Your instructions:
Beginning at the line containing "Jaime Calderón (48, 2365)" and continuing to the end of the records below, give each line again exactly as it stands, and only those lines.
_ _ _
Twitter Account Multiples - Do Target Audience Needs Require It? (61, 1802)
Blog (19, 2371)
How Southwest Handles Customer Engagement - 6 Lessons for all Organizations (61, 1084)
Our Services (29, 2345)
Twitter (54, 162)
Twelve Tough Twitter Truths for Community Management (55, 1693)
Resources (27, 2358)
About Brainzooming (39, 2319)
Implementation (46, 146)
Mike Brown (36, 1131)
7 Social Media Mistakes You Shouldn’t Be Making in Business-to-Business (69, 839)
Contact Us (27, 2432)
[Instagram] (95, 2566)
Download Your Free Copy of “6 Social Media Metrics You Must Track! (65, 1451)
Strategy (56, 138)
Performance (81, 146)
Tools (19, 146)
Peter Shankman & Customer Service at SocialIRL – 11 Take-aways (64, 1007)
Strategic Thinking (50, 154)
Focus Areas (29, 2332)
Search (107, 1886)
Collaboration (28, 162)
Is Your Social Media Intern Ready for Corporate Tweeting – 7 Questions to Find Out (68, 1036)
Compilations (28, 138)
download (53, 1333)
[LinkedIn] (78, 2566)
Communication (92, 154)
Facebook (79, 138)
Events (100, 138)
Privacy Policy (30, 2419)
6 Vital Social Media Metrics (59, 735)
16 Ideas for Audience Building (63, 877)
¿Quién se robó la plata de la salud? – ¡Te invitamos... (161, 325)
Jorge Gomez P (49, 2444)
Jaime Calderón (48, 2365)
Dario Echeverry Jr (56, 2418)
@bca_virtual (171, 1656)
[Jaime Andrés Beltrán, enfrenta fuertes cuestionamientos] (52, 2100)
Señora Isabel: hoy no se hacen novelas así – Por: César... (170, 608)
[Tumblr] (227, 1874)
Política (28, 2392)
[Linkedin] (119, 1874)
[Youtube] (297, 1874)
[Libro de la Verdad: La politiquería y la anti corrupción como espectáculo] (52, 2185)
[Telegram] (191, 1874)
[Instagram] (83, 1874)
_ _ _
Your solution:
Jaime Calderón (48, 2365)
Dario Echeverry Jr (56, 2418)
@bca_virtual (171, 1656)
[Jaime Andrés Beltrán, enfrenta fuertes cuestionamientos] (52, 2100)
Señora Isabel: hoy no se hacen novelas así – Por: César... (170, 608)
[Tumblr] (227, 1874)
Política (28, 2392)
[Linkedin] (119, 1874)
[Youtube] (297, 1874)
[Libro de la Verdad: La politiquería y la anti corrupción como espectáculo] (52, 2185)
[Telegram] (191, 1874)
[Instagram] (83, 1874)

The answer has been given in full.